= Helsinki Televisio =

Former Finnish television station

Helsinki Televisio Oy (abbreviated HTV, until 1978 Helsingin Kaapelitelevisio) was a Helsinki-based company providing cable television services, the first of its kind in Finland. Between 1975 and 1980, it also produced its own programmes, and, from 1982, started relaying satellite television channels into its network. Later it added internet services, for which it used the Welho brand beginning in 2000. The company was acquired by Sanoma in 1981, and was incorporated into its SW Television subsidiary in 2006. Later, it was sold to DNA Oyj, where it operated as DNA Welho. Its studios, offices and satellite earth station were located at Asemapäällikönhovi, in eastern Pasila.

==History==
===Early years and own broadcasts===
Cable television emerged in Finland in Pietarsaari/Jakobstad in 1972, but it wasn't until 1973 when Helsingin Kaapelitelevisio Oy (HKTV) was founded as the first cable television company in the country to begin its broadcasts. Politicians from several parties recommended its creation as an alternative to Yleisradio. This was possible thanks to a loophole in the radio law: since broadcasting was done using wires instead of radio transmitters, no government license was needed. The organisations that gave the most support were the Economics Information Bureau and the Finnish Industry Forum, founded a little later in 1974. Its founding shareholders included banks, insurance companies, state-owned enterprises, politically-aligned media outlets such as Uusi Suomi and the Educational Business Fund. Test broadcasts began on 22 May 1975 and regular broadcasts followed in December of that year. Initially, the cable network only covered a few hundred residences in the East Pasila district, and its broadcasts were made from the cellar of an apartment building at Asemapäällikönkatu 7. The TV studio was eventually located at the cellar of the Asemapäällikönhovi building, completed in 1976, in the same street. Mayor Teuvo Aura inaugurated the studio in December 1976.

HKTV was the first commercial television company in Finland to be independent from Yleisradio's transmitter network (at the time consisting of two channels) since the closure of Tesvisio in 1964, thus receiving national attention in spite of having a small audience. The political left criticised the company for representing a counter-movement of large capital to Yleisradio's operations and for its operations being seen as a way to evade the law. Its CEO was Jouko Castrén and the president of its council was Veikko Sjöblom. Its corporate name changed to Helsinki Televisio Oy in 1978.

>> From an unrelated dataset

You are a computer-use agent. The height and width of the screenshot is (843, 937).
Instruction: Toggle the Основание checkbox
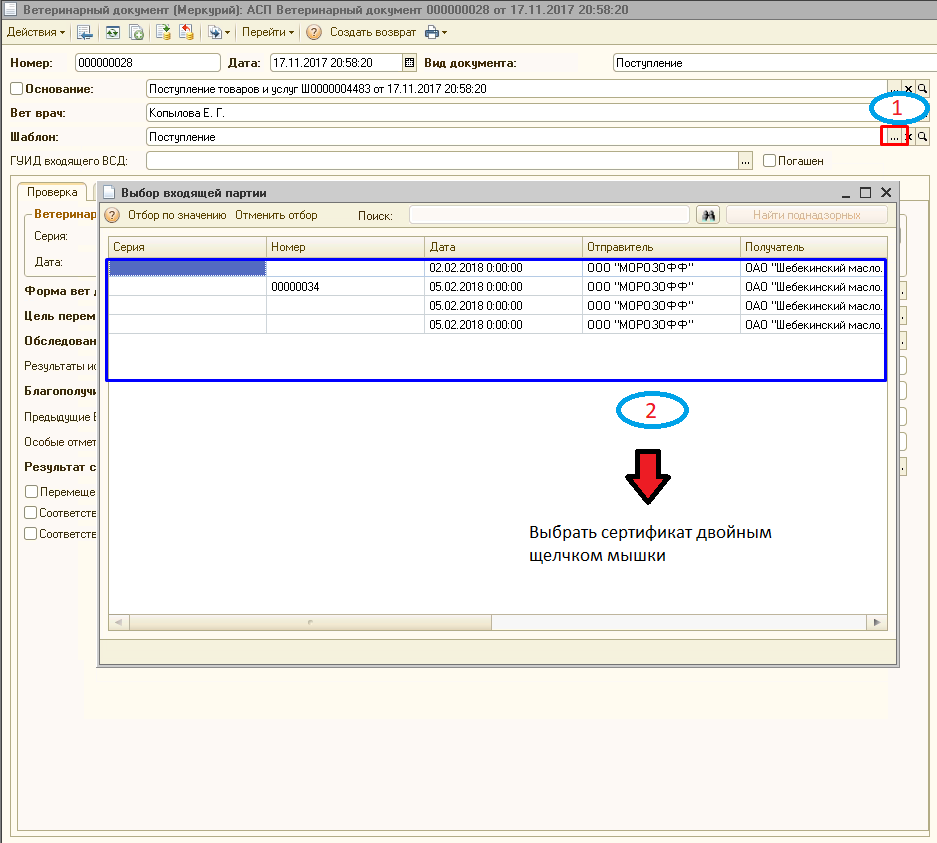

In its early years, HTV produced its own programming, with music and current affairs programmes. From 1978, it provided three channels, (H)elsinki, T(ieto) and V(iihde), with the first two being basic channels. Elokuvia ja sarjoja esittänyt Viihde, which aired films and TV series, was Europe's first subscription television channel. The two basic channels also delivered news from Helsinki and its municipalities, shown during the week, as well as evening events from citizens, held by neighbourhood organisations in the city. From September 1978, HTV started producing its own news bulletins during weeknights, being the first time since the closure of Tesvisio that Yle's news service had a competitor. Although it had a few thousand viewers, HTV's news bulletin was seen as a sort of "test laboratory" when there were heated debated for Mainos-TV to have its own newscast. MTV subsequently gained a licence to broadcast a news bulletin in 1981. Pekka Karhuvaara, who was HTV's head of news, later continued his career on MTV.

===Later developments===
Due to low ratings, advertisers had no interest in HTV, which caused it to show years of financial losses. In June 1980, as a consequence of these events, the news bulletin was discarded and all original programming ended at the end of the year. After that, the cable company only aired sponsored programming, foreign movies and TV series. The Sanoma Group acquired a majority share in HTV in 1981. In the next year, HTV started delivering satellite television channels into its cable network, again, being the first in Europe. The first foreign channel it distributed was Satellite Television (later Sky Channel). In 1984, its cable network had a reach of over 100,000 subscribers. The original decoders were reaplced in 1986 by set-top-boxes. Helsinki Media founded Suomen paikallis-tv-kanavat Oy, or PTV, a national channel, which began its coverage on the HTV network in early 1990. It then reached a maximum of 600,000 households in 20 locations. PTV closed down in 1997, when Nelonen was created.

HTV also started offering internet services in the 1990s. Cable modem services were launched in 1997. Both internet and broadband services were marketed under the Welho brand from 2000 Welho. Sanoma-WSOY decided to merge HTV, Nelonen and Tuotantalo WErne in 2006 into a single company, SW Television Oy, and started using the Welho brand for all of HTV's operations. It became a part of the DNA company in 2010.

HTV's former studios at Asemapäällikönhovi were used by Tuotantotalo Werne in the 2000s. Since 2016, they are used by Suora Broadcast (previously Streamteam Nordic Oy), which it acquired from Werne.